### AIM OF THE EXERCISE
Reproduce verbatim the records from their first line through the line that contains "Click the small".

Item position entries
+ + + + +
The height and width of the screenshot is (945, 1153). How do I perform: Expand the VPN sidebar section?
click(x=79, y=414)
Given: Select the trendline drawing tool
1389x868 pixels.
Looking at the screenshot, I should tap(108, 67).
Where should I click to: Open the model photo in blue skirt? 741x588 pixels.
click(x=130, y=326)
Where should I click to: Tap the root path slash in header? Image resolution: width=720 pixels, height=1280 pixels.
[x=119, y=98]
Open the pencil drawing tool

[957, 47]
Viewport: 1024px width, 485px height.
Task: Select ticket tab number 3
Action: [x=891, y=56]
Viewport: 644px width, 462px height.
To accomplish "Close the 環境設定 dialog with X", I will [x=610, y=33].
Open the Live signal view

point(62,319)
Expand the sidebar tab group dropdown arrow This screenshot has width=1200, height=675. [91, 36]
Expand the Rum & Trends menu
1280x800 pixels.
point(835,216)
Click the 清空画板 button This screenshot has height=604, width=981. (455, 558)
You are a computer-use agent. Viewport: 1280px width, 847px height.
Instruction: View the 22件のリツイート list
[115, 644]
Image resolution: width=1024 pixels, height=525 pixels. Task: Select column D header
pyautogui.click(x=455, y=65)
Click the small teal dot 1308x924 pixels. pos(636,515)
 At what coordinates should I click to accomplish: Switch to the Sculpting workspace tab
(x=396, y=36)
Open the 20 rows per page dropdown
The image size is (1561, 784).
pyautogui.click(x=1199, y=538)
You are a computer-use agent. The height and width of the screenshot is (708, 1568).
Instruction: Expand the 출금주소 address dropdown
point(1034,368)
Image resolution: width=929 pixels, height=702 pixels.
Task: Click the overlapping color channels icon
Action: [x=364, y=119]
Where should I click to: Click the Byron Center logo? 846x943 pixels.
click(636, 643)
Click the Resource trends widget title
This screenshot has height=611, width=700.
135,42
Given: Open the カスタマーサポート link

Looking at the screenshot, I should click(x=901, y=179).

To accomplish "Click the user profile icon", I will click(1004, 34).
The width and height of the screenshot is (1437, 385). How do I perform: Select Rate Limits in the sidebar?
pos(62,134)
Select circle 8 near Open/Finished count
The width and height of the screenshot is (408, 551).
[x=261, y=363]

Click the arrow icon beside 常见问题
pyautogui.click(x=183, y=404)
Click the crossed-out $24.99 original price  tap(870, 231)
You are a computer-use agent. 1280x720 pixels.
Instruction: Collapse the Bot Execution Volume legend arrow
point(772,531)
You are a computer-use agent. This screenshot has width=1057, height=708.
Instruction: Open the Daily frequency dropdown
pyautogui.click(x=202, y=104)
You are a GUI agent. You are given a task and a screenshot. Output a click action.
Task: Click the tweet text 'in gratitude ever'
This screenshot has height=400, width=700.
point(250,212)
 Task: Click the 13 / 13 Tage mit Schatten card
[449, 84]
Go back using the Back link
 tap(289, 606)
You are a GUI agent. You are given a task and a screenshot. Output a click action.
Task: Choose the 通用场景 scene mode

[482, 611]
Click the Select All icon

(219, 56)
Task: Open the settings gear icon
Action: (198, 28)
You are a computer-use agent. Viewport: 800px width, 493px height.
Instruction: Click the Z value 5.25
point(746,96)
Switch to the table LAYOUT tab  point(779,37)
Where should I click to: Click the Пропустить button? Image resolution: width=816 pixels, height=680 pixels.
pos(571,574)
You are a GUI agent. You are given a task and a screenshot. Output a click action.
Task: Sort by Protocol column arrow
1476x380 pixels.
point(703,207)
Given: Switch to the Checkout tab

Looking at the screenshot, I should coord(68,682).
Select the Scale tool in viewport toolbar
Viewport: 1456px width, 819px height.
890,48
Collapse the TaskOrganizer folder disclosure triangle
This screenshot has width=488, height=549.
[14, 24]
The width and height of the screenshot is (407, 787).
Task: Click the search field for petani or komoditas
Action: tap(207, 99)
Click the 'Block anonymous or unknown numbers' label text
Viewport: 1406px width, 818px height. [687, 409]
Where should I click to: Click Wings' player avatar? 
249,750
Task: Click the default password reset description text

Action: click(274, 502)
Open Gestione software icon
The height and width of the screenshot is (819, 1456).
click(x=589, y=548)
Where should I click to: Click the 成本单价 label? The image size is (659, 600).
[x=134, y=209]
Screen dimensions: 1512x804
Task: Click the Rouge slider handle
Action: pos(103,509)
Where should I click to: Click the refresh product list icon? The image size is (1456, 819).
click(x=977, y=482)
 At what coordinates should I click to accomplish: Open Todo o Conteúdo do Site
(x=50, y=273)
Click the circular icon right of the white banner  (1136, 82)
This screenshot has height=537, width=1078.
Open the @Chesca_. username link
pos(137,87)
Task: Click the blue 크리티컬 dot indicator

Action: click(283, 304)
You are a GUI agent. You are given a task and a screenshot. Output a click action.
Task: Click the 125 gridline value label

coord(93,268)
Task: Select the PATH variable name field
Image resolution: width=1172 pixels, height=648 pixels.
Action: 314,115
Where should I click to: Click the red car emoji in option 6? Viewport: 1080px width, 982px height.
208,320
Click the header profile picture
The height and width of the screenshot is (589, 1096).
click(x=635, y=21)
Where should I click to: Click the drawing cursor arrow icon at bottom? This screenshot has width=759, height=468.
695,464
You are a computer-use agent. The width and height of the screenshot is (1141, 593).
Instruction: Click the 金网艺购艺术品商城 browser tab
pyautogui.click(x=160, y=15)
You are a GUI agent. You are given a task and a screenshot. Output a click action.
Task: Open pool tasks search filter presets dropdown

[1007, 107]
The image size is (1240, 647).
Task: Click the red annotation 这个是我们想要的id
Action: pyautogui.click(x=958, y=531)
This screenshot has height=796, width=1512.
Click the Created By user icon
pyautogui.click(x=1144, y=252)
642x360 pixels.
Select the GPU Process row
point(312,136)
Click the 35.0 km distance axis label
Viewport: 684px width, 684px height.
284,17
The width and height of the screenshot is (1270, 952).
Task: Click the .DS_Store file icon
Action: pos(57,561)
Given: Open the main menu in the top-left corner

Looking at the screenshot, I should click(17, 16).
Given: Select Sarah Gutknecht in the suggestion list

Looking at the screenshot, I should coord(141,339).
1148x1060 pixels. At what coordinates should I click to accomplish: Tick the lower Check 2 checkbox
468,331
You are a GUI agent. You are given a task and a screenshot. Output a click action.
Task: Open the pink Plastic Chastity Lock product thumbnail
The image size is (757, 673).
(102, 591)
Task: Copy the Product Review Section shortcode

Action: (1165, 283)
+ + + + +
### TASK OUTPUT
The height and width of the screenshot is (945, 1153). How do I perform: Expand the VPN sidebar section?
click(x=79, y=414)
Given: Select the trendline drawing tool
1389x868 pixels.
Looking at the screenshot, I should tap(108, 67).
Where should I click to: Open the model photo in blue skirt? 741x588 pixels.
click(x=130, y=326)
Where should I click to: Tap the root path slash in header? Image resolution: width=720 pixels, height=1280 pixels.
[x=119, y=98]
Open the pencil drawing tool

[957, 47]
Viewport: 1024px width, 485px height.
Task: Select ticket tab number 3
Action: [x=891, y=56]
Viewport: 644px width, 462px height.
To accomplish "Close the 環境設定 dialog with X", I will [x=610, y=33].
Open the Live signal view

point(62,319)
Expand the sidebar tab group dropdown arrow This screenshot has width=1200, height=675. [91, 36]
Expand the Rum & Trends menu
1280x800 pixels.
point(835,216)
Click the 清空画板 button This screenshot has height=604, width=981. (455, 558)
You are a computer-use agent. Viewport: 1280px width, 847px height.
Instruction: View the 22件のリツイート list
[115, 644]
Image resolution: width=1024 pixels, height=525 pixels. Task: Select column D header
pyautogui.click(x=455, y=65)
Click the small teal dot 1308x924 pixels. pos(636,515)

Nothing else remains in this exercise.